_Assignment_: Set down, unchanged, the line with "Open options menu for PéterSzuhai-q2s comment" and everything after it through the last line of the data.

_Available records_:
"""

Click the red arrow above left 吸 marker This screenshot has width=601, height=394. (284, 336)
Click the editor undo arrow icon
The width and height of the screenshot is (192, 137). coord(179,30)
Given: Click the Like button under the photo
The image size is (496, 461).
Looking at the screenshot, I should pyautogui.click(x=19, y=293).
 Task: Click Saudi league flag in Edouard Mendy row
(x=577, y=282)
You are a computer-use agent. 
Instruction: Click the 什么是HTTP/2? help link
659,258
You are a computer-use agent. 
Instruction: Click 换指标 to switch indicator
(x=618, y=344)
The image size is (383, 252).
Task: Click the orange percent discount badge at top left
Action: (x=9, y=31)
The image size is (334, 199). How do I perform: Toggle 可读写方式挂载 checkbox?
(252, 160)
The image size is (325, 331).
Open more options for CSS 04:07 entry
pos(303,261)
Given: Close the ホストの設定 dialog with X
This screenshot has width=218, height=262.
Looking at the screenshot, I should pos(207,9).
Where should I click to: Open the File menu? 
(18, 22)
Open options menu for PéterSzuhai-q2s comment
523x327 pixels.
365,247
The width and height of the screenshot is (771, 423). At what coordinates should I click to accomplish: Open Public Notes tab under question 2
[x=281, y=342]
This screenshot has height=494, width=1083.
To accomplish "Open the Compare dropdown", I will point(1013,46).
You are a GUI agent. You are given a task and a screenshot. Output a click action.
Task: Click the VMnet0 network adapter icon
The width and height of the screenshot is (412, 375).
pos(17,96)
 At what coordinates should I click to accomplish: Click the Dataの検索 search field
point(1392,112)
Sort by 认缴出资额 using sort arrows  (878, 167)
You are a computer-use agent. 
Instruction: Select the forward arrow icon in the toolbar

"""

_Answer space_:
Open options menu for PéterSzuhai-q2s comment
523x327 pixels.
365,247
The width and height of the screenshot is (771, 423). At what coordinates should I click to accomplish: Open Public Notes tab under question 2
[x=281, y=342]
This screenshot has height=494, width=1083.
To accomplish "Open the Compare dropdown", I will point(1013,46).
You are a GUI agent. You are given a task and a screenshot. Output a click action.
Task: Click the VMnet0 network adapter icon
The width and height of the screenshot is (412, 375).
pos(17,96)
 At what coordinates should I click to accomplish: Click the Dataの検索 search field
point(1392,112)
Sort by 认缴出资额 using sort arrows  (878, 167)
You are a computer-use agent. 
Instruction: Select the forward arrow icon in the toolbar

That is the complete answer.